Kami bertiga berjalan bersisian didampingi celotehan tidak bermutu Ica tentang betapa gantengnya dokter bedah dan dokter anestesi pengganti itu.

Gue jadi rada keinget diri gue yang dulu, yang sikap dan pembawaannya tidak jauh berbeda dengan Ica. Semua orang mengenal gue sebagai gadis periang yang ramah, banyak teman, dan mudah tertawa.

Gue tersenyum miris mengingat perubahan drastis yang kini menjadi ciri khas seorang Keara Aneska Halim.

Jutek dan sarkas.

Sangat bukan gue bagi orang yang pernah mengenal gue di masa lalu.

Tapi Kea yang itu, sudah lama mati.

Kantin terlihat sepi siang ini, mungkin karena sudah lewat jam makan siang. Kami bertiga kebetulan baru selesai shift pukul dua, dari yang seharusnya pukul satu. Pasien hari ini cukup membludak, jadi merelakan jam makan siang kami tertunda, adalah hal biasa demi menjalankan sumpah profesi kami.

"Lo mau makan apa, Ke? Gue pesenin."

"Apa ya? Lo apa?" Gue mencepol rambut sebagu gue dengan jedai yang selalu gue cantelin di saku jas putih gue tiap gak dipake.

"Halah babik, malah nanya balik." dengus Ale. "Gue kayaknya pengen Lasagna deh, lo mau apa gih buruan!"

"Makan nasi, Aleira sayang!" Yang tentu saja diabaikan gadis berparas oriental itu. "Gue Aglio Olio aja deh. Biar lo gak ribet mesennya."

"Oke. Minumnya air mineral kan?" Gue mengangguk. "Dah, mending lo berdua cari meja keburu penuh."

Gue melirik Ica yang sedang asyik memainkan ponselnya. "Woi, dok! Pilih tempat gih."

"Oi Le, jus pisang gue!" teriaknya yang dijawab dengan acungan jempol Ale.

Gadis blasteran Jawa-Italia itu tidak menjawab pertanyaanku melainkan langsung ngajak jalan ke arah meja yang berada di paling pojok.

Ini nih yang gue suka dari Ica, dia nggak kelamaan mikir kayak gue sama Ale yang suka debat rusuh sampe bikin polling kalo disuruh milih sesuatu, kayak milih mau makan apa.

Gak lama kemudian, Ale datang diikuti seorang pramuniaga yang membawa nampan berisi pesanan kami.

Cepet banget. Ini nih yang gue suka dari pelayanan kantin Harapan Bangsa, gercepnya rek, sampe ke mas-mbak kantinnya.
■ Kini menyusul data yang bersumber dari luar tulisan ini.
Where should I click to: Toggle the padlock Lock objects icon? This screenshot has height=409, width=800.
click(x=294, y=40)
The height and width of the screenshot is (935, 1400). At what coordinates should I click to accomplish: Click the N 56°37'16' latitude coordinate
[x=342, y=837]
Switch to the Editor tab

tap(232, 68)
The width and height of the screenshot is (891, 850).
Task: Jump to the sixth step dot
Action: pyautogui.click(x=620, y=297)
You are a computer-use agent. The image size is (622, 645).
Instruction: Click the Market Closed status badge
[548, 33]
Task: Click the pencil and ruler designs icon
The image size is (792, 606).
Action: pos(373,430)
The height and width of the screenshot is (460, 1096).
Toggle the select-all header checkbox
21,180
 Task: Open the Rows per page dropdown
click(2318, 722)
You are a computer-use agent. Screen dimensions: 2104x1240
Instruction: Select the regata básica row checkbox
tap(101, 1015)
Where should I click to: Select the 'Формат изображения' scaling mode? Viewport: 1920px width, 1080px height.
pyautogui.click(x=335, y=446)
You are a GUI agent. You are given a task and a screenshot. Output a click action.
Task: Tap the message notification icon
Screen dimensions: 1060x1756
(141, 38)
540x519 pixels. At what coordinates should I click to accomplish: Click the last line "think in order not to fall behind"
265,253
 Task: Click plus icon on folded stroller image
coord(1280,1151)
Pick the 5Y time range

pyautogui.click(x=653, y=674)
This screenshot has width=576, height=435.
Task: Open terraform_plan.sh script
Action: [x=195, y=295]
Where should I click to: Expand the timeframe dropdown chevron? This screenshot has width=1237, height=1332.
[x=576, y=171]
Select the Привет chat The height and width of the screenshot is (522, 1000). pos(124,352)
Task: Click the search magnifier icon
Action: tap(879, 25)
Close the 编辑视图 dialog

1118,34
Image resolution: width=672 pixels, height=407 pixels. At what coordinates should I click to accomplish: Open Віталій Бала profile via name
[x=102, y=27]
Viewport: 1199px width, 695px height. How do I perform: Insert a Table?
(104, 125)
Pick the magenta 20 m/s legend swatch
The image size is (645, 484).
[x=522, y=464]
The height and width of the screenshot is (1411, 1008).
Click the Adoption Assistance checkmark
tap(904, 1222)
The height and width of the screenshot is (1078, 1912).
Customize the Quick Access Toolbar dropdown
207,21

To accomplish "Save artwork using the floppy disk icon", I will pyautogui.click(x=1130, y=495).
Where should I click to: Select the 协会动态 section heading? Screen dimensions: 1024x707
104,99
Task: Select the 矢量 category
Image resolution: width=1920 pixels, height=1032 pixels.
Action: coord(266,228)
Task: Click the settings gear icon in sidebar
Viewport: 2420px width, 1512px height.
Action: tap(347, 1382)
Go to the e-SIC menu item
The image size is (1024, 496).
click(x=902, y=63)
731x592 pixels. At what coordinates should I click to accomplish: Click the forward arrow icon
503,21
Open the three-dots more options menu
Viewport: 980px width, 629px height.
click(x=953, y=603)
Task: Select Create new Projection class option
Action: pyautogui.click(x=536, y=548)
"Subhanallah, maka nikmat Tuhan mana yang sanggup kau dustakan?" Ica menatap sesuatu di belakangku dan Ale dengan wajah antusias.

Kalau diibaratkan emoji, mungkin matanya sudah mengeluarkan bintang-bintang. Alay bingit.

"Apaan? Bekal lo? Ya pasti lah, koki keluarga lo kan jebolan sekolah culinary terbaik se-Italia." timpal Ale sembari memotong ayamnya dengan pisau dan garpu.

"Ih bukan bekal gue!" Ica merengut. "Tapi itu, asli ya lo pada kudu lihat arah jam tiga!"

"Apaan sih? Lebay deh lo." Gue berdecak sebelum kembali menenggak air mineral gue sampai habis setengah botol.

"Gosh, mereka jalan ke arah kita!"

"Mereka siapa—," penasaran, gue memilih untuk menoleh, alih-alih pura-pura budek kayak Ale.

Beneran deh, gue nyesel banget gak pura-pura budek kayak Ale. Seandainya waktu bisa diputar, gue mending gak nengok daripada kena kelumpuhan otak sementara.

Perasaan gue lagi gak minum wine dan teman sebangsanya, tapi kenapa rasanya kayak lagi berhalusinasi visual ya?